◆ Ziel
Schreiben Sie bitte die Einträge von der Zeile mit „Identify the click“ bis einschließlich der Zeile mit „CIT→Linux&Web (325, 711)“ neu und ersetzen Sie dabei „Explore“ durch „Erkunden“, ohne sonst etwas zu ändern.

◆ Übungsdaten
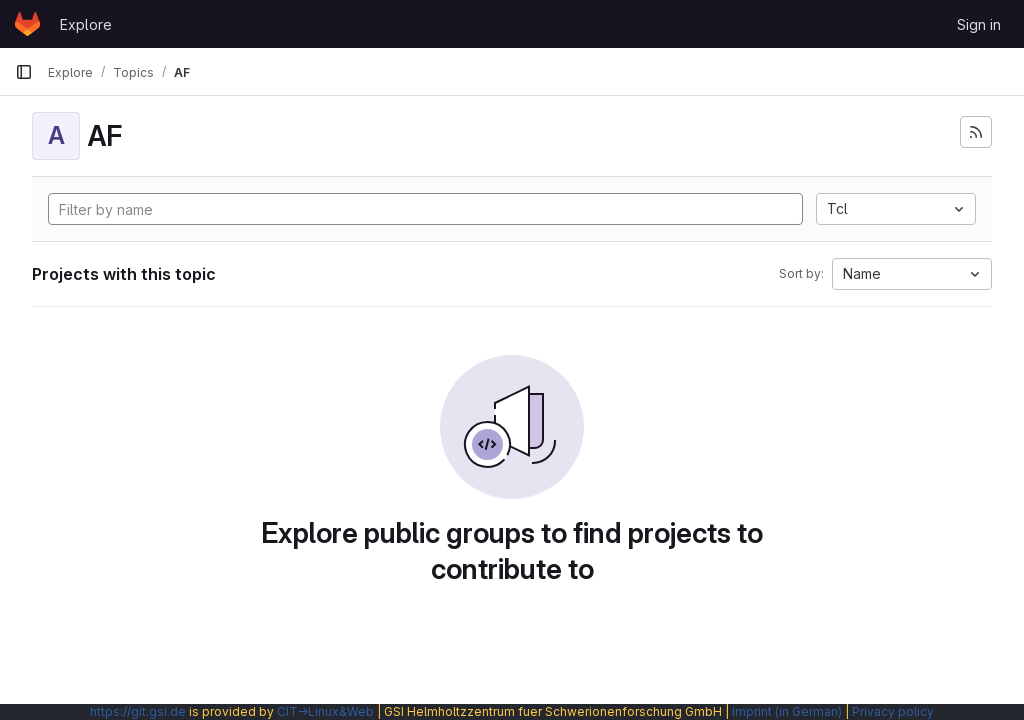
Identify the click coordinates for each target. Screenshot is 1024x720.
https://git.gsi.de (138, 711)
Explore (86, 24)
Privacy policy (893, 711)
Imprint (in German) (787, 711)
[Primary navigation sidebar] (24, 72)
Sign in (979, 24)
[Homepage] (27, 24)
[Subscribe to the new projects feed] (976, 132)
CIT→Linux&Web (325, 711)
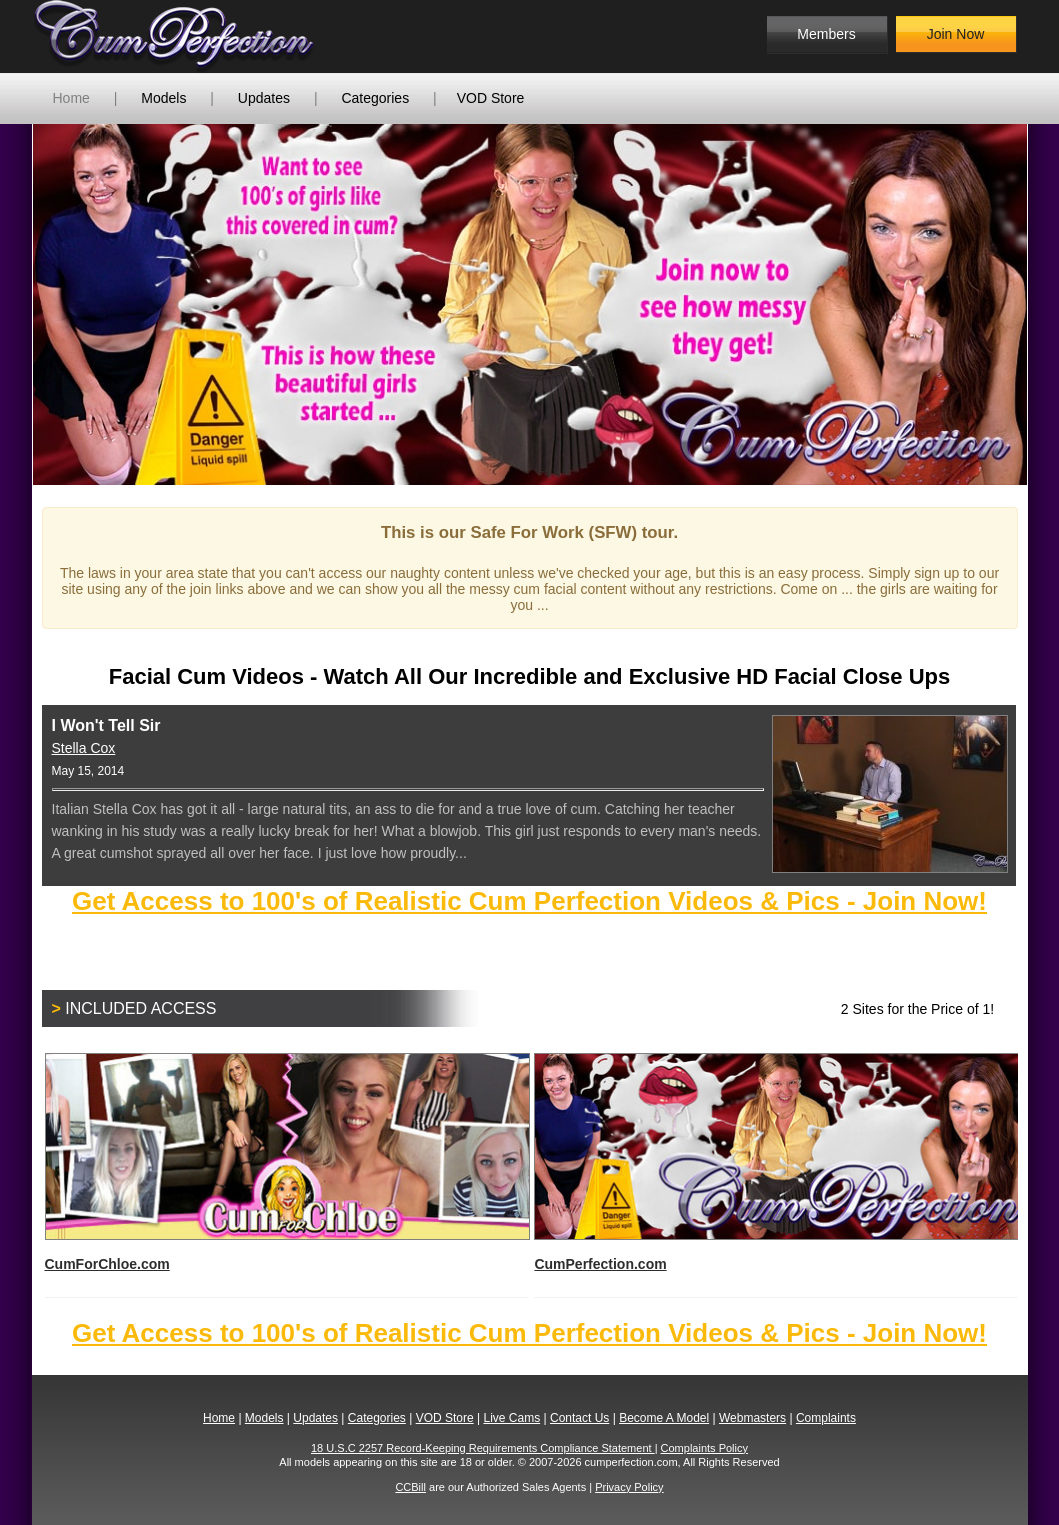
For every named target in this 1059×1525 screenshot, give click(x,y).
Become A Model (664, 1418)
* * *
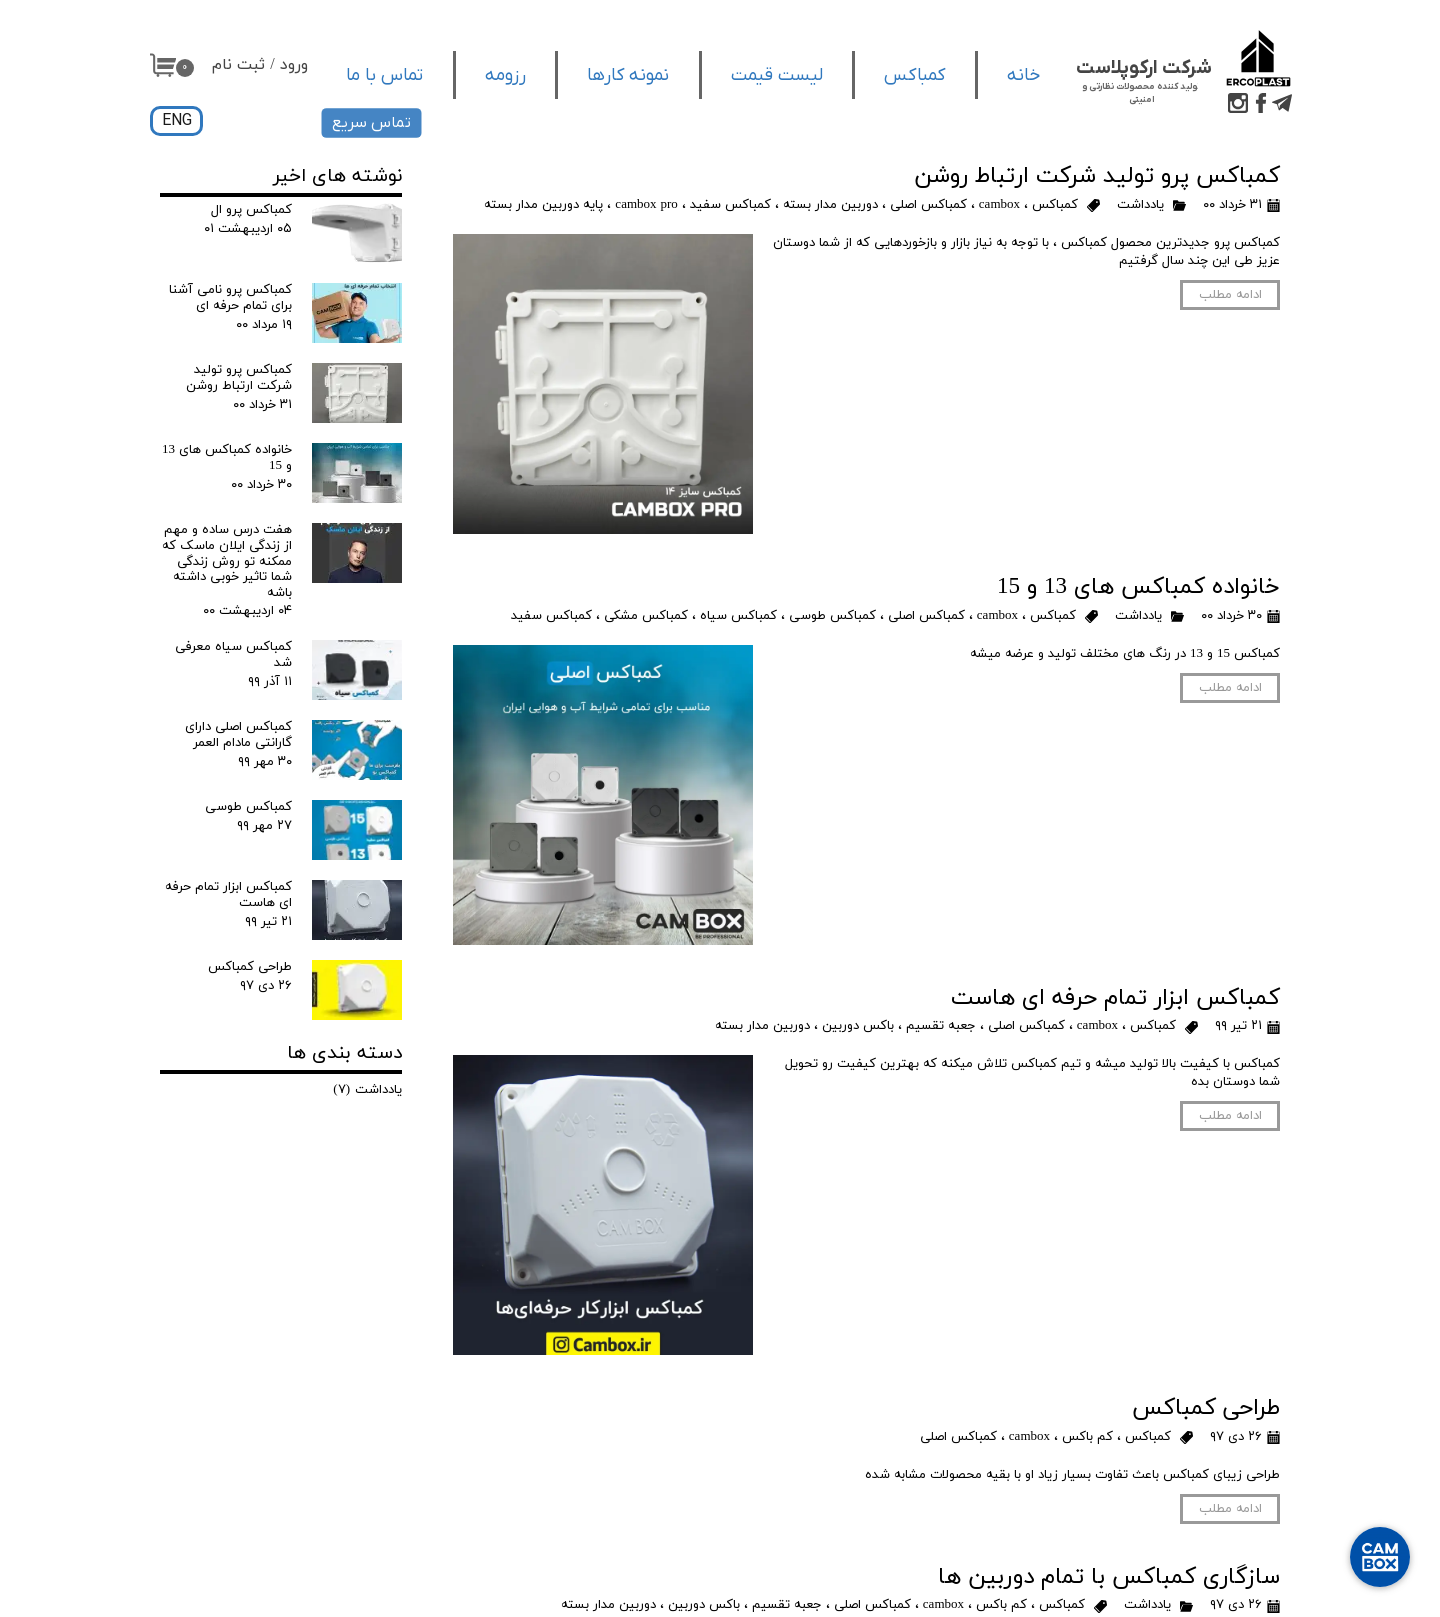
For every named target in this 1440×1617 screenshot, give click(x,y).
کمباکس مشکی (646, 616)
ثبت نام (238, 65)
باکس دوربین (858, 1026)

◆ Erledigte Aufgabe
Identify the click coordinates for each target. Screenshot is 1024x720.
https://git.gsi.de (138, 711)
Erkunden (86, 24)
Privacy policy (893, 711)
Imprint (in German) (787, 711)
[Primary navigation sidebar] (24, 72)
Sign in (979, 24)
[Homepage] (27, 24)
[Subscribe to the new projects feed] (976, 132)
CIT→Linux&Web (325, 711)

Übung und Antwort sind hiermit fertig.